- **What you have to do**
Take the lines below beginning at the line that has "Task: Click the Anticlockwise preview image" and stopping after the line that has "Open the grid with pen edit tool", and print them exactly as they are, with no other lines.

- **Data supplied**
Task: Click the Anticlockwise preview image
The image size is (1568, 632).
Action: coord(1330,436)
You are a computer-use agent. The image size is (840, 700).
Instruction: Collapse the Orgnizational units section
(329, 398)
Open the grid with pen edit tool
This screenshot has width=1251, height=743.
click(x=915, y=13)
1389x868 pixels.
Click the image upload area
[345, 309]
--
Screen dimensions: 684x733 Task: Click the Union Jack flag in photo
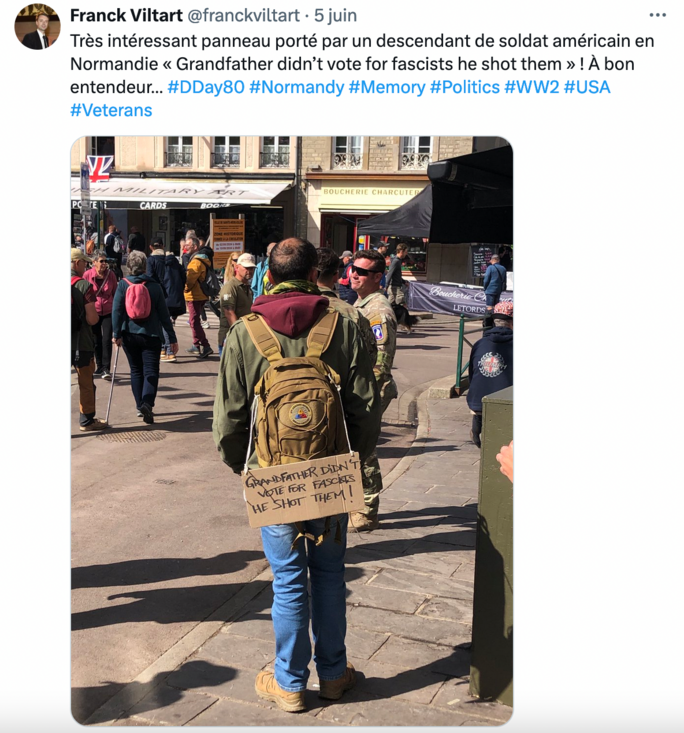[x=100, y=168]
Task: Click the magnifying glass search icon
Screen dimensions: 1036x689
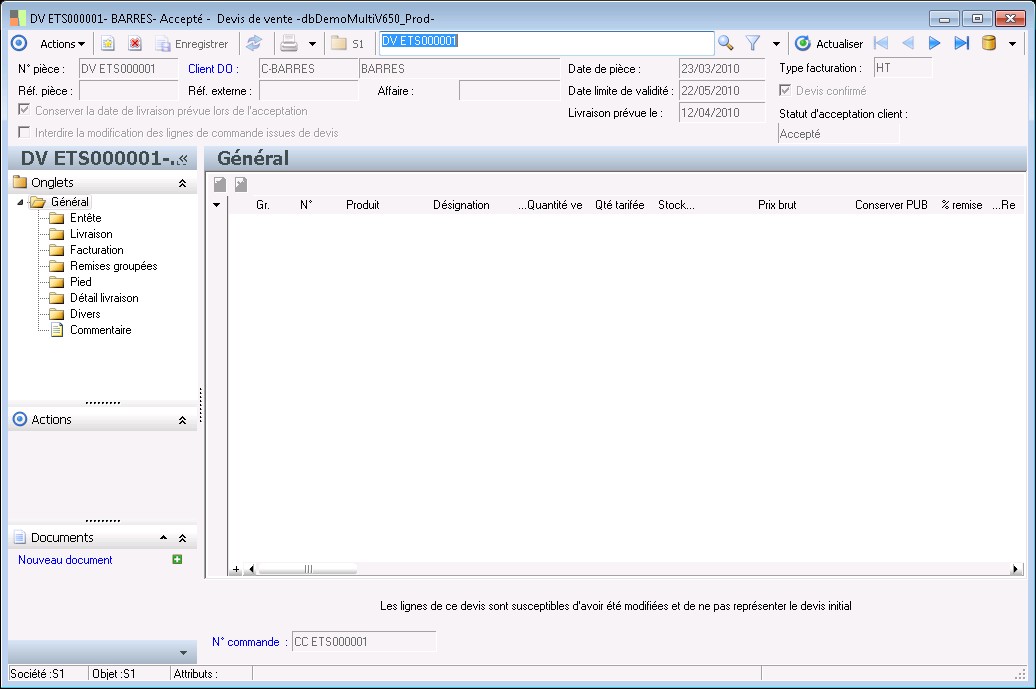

- **Exercise result**
Task: Click the Anticlockwise preview image
The image size is (1568, 632).
Action: coord(1330,436)
You are a computer-use agent. The image size is (840, 700).
Instruction: Collapse the Orgnizational units section
(329, 398)
Open the grid with pen edit tool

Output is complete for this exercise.